Scherchen, Hermann (Carl Julius)

* 21.6.1891 Berlin/D, † 12.6.1966 Florenz/I. Komponist und Dirigent.

Der Autodidakt begann seine musikalische Laufbahn 1907 als Bratschist verschiedener Orchester in seiner Heimatstadt Berlin. Auch als Dirigent fasste Scherchen früh Fuß und debütierte 1912 mit Werken Arnold Schönbergs (1874–1951) auf einer gemeinsam mit Schönberg unternommenen Tournee. Bereits 1913 führte Scherchen 22‑jährig mit den Berliner Philharmonikern Bruckners Neunte Symphonie auf. Während des Ersten Weltkrieges in Russland interniert, kehrte Scherchen 1918 nach Berlin zurück und gründete dort zusammen mit Herbert Graf die Musikzeitschrift Melos. In den folgenden Jahrzehnten war er in Leipzig, Frankfurt am Main, Winterthur und Königsberg (Kaliningrad/RUS) tätig.
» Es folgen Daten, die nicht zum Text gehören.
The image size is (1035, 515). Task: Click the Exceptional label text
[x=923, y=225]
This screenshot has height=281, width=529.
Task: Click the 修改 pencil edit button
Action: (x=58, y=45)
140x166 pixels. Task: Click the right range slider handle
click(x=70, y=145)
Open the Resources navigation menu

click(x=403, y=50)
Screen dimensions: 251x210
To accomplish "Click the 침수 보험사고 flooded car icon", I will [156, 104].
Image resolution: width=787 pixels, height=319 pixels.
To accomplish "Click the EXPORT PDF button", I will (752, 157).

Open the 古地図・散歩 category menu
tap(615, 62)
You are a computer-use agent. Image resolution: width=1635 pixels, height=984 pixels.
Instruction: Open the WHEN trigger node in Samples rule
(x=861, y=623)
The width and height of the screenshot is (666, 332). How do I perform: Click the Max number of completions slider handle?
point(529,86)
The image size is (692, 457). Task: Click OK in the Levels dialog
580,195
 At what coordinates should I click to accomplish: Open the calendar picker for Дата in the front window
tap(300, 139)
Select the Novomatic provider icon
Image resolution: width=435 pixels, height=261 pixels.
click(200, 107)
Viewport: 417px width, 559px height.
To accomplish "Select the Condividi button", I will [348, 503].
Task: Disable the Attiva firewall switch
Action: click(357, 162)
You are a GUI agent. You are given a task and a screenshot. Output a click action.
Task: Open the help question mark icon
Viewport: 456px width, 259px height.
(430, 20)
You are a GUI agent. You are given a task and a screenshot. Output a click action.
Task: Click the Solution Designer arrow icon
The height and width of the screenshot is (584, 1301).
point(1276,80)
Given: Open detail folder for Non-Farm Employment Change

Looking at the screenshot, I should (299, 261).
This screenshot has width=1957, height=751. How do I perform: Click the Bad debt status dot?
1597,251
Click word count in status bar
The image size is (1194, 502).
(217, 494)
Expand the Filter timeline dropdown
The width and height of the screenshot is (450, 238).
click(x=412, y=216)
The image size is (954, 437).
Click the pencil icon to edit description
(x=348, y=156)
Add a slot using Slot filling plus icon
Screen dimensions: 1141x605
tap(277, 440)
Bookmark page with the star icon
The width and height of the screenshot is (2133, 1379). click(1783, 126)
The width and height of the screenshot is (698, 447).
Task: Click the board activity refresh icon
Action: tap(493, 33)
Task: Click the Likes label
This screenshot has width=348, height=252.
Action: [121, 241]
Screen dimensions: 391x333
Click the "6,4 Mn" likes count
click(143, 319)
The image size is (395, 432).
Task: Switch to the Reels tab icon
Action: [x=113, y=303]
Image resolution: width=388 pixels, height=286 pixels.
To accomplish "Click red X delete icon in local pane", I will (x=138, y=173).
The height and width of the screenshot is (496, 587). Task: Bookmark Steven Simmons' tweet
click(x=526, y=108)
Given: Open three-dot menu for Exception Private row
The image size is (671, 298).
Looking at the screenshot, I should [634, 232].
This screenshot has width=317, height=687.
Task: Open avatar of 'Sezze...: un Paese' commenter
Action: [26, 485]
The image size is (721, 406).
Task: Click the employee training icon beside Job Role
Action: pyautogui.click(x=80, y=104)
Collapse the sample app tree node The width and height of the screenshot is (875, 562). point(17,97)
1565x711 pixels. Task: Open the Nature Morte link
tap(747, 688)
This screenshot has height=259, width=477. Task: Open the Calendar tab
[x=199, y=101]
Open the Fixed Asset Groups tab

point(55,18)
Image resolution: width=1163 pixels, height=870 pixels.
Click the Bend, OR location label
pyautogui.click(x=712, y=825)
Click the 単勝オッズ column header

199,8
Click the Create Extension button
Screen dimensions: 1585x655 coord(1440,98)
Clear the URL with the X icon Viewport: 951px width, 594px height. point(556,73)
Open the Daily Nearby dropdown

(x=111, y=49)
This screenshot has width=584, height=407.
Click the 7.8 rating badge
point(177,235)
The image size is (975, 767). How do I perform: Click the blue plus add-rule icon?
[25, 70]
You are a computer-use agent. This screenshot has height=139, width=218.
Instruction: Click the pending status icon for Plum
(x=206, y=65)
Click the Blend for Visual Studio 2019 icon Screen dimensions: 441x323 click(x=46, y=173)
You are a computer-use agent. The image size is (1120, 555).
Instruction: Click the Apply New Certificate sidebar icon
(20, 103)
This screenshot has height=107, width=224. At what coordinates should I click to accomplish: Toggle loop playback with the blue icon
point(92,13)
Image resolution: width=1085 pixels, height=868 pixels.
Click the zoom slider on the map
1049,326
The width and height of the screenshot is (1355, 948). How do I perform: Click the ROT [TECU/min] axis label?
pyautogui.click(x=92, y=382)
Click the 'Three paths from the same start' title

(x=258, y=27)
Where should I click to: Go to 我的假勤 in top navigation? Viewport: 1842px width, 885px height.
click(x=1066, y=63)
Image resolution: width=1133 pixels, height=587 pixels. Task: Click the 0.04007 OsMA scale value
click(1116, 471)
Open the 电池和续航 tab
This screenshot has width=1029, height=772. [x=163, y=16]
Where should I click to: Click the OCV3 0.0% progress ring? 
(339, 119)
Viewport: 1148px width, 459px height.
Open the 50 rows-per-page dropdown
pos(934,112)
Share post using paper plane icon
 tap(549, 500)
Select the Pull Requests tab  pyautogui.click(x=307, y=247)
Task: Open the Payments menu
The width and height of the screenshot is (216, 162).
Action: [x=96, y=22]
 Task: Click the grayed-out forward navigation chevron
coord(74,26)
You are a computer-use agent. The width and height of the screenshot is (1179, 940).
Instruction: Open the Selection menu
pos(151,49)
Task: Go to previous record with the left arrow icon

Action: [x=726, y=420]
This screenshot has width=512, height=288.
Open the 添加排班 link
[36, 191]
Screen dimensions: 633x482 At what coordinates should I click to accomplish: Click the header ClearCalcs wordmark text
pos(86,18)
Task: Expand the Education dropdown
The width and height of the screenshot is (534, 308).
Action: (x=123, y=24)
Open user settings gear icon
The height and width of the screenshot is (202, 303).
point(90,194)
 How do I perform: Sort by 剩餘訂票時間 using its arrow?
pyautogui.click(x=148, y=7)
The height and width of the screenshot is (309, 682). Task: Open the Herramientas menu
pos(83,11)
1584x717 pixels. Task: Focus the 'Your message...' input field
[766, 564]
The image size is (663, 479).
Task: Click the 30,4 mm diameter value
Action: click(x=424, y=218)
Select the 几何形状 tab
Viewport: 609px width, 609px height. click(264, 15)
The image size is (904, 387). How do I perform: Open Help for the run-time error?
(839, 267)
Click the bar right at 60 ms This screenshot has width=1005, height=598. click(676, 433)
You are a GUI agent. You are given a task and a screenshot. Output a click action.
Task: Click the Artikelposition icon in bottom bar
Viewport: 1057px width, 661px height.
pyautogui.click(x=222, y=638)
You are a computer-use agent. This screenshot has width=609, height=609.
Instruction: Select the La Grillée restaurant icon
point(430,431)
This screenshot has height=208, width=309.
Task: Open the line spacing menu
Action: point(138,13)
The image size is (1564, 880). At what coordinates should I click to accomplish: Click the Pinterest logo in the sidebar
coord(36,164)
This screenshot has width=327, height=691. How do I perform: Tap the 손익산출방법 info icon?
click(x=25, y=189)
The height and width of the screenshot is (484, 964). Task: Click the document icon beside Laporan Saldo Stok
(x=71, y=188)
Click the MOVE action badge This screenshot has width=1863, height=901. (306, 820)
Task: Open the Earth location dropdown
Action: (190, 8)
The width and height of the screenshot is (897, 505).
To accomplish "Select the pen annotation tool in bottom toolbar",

Die NS-Zeit (Nationalsozialismus) verbrachte Scherchen im Exil und kehrte erst 1946, aber nicht mehr dauerhaft, nach Deutschland zurück.

Der Triumph des Geistes über die Musik steht im Mittelpunkt von Scherchens Philosophie der Orchesterleitung (Blaukopf, S. 135). Seinem Credo, wonach Musik zuerst geistig erfasst werden muss, bevor man an die tatsächliche Ausübung gehen kann, blieb er, trotz aller Kritik auch anderer Dirigenten, zeitlebens treu. Kritik erntete er auch für seinen Vergleich des Orchesters mit einer Menschenorgel, die vom Dirigenten bespielt wird. Eindrücklich schilderte er seine Vorstellungen in seinem Lehrbuch des Dirigierens (1929).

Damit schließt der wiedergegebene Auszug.